Abstract
Protein subnuclear localization plays an important role in proteomics, and can help researchers to understand the biologic functions of nucleus. To date, most protein datasets used by studies are unbalanced, which reduces the prediction accuracy of protein subnuclear localization—especially for the minority classes. In this work, a novel method is therefore proposed to predict the protein subnuclear localization of unbalanced datasets. First, the position-specific score matrix is used to extract the feature vectors of two benchmark datasets and then the useful features are selected by kernel linear discriminant analysis. Second, the Radius-SMOTE is used to expand the samples of minority classes to deal with the problem of imbalance in datasets. Finally, the optimal feature vectors of the expanded datasets are classified by random forest. In order to evaluate the performance of the proposed method, four index evolutions are calculated by Jackknife test. The results indicate that the proposed method can achieve better effect compared with other conventional methods, and it can also improve the accuracy for both majority and minority classes effectively.
Highlights
A biologic cell is a highly ordered whole that can be divided into different organelles according to spatial distribution and function, such as cytoplasm, nucleus, etc
This study proposes an effective protein subnuclear localization method, with the aim of overcoming the imbalance of protein datasets and improving the prediction accuracy of protein subnuclear localization
The dimensions of feature vector are reduced by kernel linear discriminant analysis (KLDA), which can reduce the redundant information of protein dataset
Summary
A biologic cell is a highly ordered whole that can be divided into different organelles according to spatial distribution and function, such as cytoplasm, nucleus, etc.
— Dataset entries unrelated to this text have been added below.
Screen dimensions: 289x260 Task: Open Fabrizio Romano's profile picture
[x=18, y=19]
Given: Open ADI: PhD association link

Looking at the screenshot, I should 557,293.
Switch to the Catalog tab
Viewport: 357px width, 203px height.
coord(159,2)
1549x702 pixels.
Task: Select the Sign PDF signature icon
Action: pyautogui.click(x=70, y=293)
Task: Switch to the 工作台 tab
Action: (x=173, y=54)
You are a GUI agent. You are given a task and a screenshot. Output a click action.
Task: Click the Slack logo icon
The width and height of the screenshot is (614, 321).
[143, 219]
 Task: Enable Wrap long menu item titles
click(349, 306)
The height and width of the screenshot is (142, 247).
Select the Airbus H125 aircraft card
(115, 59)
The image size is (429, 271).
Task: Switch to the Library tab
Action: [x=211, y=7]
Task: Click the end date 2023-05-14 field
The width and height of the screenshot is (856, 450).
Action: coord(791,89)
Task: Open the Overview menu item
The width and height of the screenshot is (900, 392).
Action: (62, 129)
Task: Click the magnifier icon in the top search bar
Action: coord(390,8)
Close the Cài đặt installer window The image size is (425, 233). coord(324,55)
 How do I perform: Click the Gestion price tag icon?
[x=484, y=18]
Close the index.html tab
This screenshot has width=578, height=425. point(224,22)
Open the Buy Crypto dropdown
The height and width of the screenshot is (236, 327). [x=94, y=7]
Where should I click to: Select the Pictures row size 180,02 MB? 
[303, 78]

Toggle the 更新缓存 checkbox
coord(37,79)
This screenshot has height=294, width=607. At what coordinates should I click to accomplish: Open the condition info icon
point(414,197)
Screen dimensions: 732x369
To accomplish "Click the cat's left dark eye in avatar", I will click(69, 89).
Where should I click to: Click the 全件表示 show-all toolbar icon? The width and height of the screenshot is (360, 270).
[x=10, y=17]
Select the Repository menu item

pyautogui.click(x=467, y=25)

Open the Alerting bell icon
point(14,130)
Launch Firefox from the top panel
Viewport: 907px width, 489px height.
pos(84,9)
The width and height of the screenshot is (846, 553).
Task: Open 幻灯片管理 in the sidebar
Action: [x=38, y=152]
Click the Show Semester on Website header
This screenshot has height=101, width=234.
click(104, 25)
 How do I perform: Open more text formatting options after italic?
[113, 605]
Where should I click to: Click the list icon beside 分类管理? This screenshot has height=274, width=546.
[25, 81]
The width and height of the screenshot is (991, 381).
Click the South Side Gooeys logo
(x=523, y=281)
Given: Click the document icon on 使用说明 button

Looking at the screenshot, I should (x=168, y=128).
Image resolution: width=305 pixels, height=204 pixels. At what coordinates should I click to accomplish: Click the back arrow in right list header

The proteins in cells strongly correlate with life activities because proteins are able to perform biologic functions only when the proteins are transported to the correct nucleus or in a cell [1,2]. With the development of life sciences, traditional experiments such as cell fractionation, electron microscopy, cannot meet the challenge of protein subnuclear localization due to the rapid growth of protein samples in dataset [4]. To better solve this problem, computational intelligence can be used for the protein subnuclear localization [5]. The critical issues of protein subnuclear localization using computational intelligence generally include two aspects: extract the useful features of protein sequences; select appropriate classification algorithm and evaluate the results [6]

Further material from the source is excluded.